Sunday, July 1, 2018

Juan Ramón Jiménez / Elemental Creature

Juan Ramón Jiménez

Juan Ramón Jiménez

‘Elemental Creature’

A member of the Spanish modernistas, Juan Ramón Jiménez published his first volume of poetry at the age of eighteen with help from the movement’s leader, Rubén Darío. Platero y yo (1917), a long prose poem about a man and his donkey, set near his birthplace of Moguer, Andalusia, made him popular in both Latin America and the United States. At the outbreak of the Spanish Civil War in 1936, Jiménez and his wife, the poet Zenobia Camprubí, fled the country. They began an itinerant life of exile that would lead them to Cuba, Florida, Washington D.C., and finally to Puerto Rico, where the couple settled in 1946. Jiménez remained there for the rest of his life, his lyrical and philosophical work influencing Puerto Rican writers such as Giannina Braschi, Manuel Ramos Otero and René Marqués. Among his best-known works are Sonetos espirituales (1916), Piedra y cielo (1919) and Voces de mi copla (1945). An advocate of what he called la poesía desnuda (naked poetry), Jiménez was awarded the Nobel Prize in Literature in 1956 for his poems “of high spirit and artistic purity”. He died two years later.
Identity and the construction/deconstruction of self was one of Jiménez’s most frequent subjects, especially in the collection Animal de fondo(1947), in which he explored the religious preoccupations that governed the last years of his life. He was also heavily influenced by the French Symbolists, including Valéry, Mallarmé and Rimbaud. Following their lead, he rejected naturalism and realism in favour of a poetry that could more easily accommodate dreams, visions and athletic leaps of logic. In “Elemental Creature”, for example, a seemingly disembodied voice speaks from what he calls “a depth / which is the sacred well of myself”, addressing a higher power that he alternately deems “you”, “Thou” and “god”. The point of the poem, however, is not to serve as a prayer, but rather to locate an awareness or “loving consciousness” beyond the physical.

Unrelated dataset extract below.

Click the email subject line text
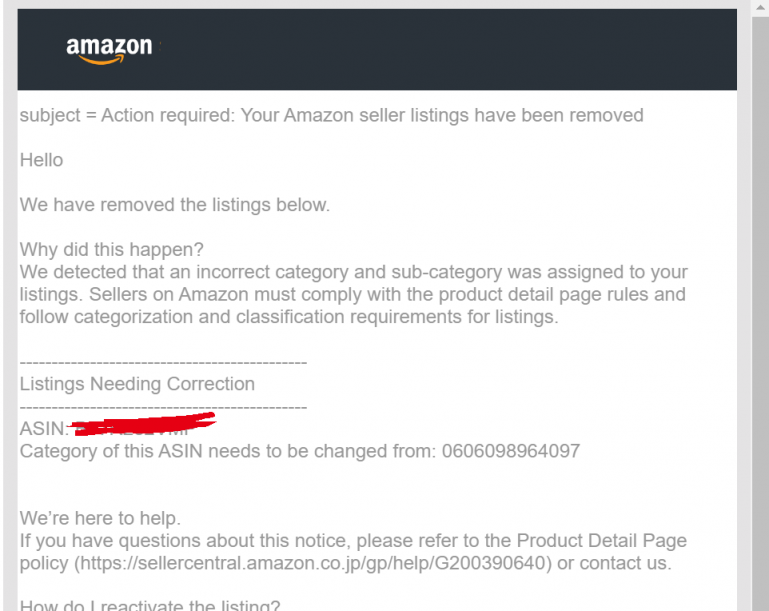click(332, 116)
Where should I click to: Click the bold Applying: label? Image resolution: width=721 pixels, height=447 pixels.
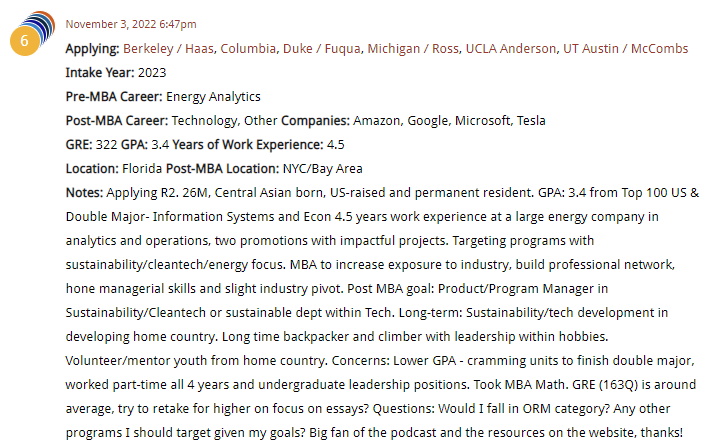(92, 49)
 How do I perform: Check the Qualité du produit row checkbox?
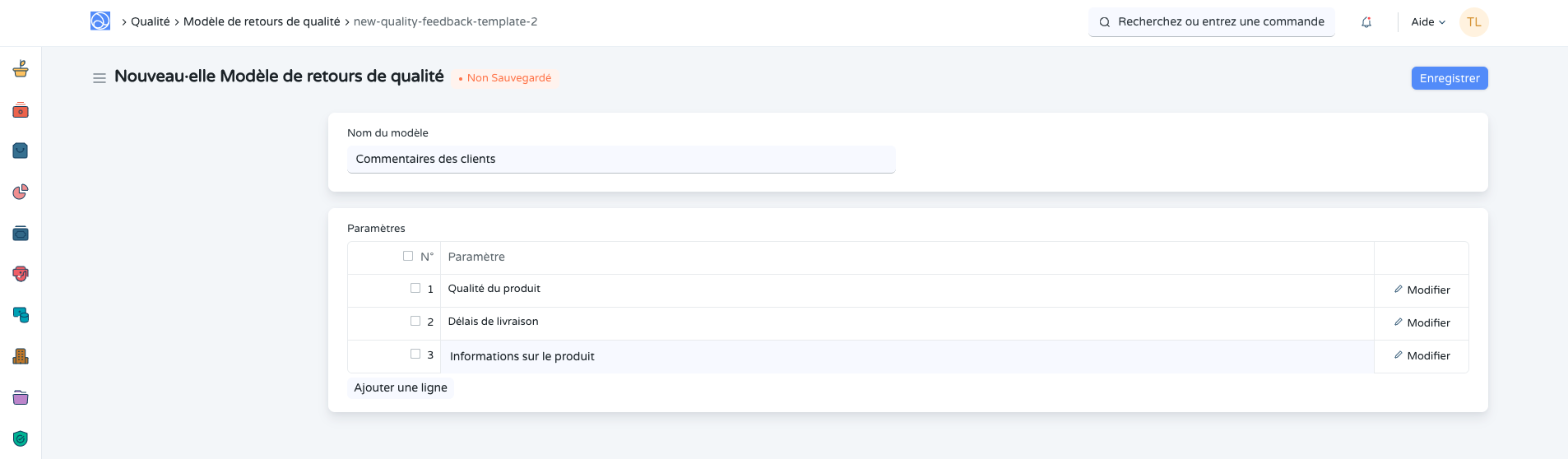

Jiménez insists that this god exists to connect the speaker not only to this higher plane, but also to himself: “You were, to make me think that you were you, / to make me feel that I was you, / to make me rejoice that I was I”. “Elemental Creature” refuses to offer the reader any certainties, even at the level of rhyme and metre, for as Jiménez wrote: “When one wishes to express something profound, one does not express it in jingles”. The poet, he suggests, must instead invent an entirely new language – more “elemental” – to address “the light of a conscience / greater than all the dreams”.
Elemental Creature
“My element is air” – I said –,
“I am a creature founded on air” – over the earth –,
now over the sea; having passed, like the air, through a sun
which high above is carbon, my outer self, and illuminates
with its coal my second compass of destiny.
But you, god, are also in this element
and you see this light, from another sphere projected;
Thou art and you are
the great and small in me,
in a proportion which is my own,
infinite toward a depth
which is the sacred well of myself.
And you were in this well before
with the flower, the swallow, the bull,
and the water; with dawn
a carmine arrival of renovated life;
with sunset a golden flight of glory.
In this daily well you were with me,
with me, boy, youth, man, and I was drowning
not knowing you, I was drowning not remembering you.
This well which was, just and nothing less
than the centre of the earth and its life.
You were in the magic well the destiny
of all destinies in sensuality beautiful
aware that to enjoy in the fullness
of loving consciousness
is the greatest virtue transcending us.
You were, to make me think that you were you,
to make me feel that I was you,
to make me rejoice that you were I,
to make me shout that I was I
in the element of air in which I am,
where I am creature founded on air,
with wings stilled in the air,
wings that move in the light of a conscience
greater than all the dreams
of eternities and infinities
which are later, no more than I am now, of the air.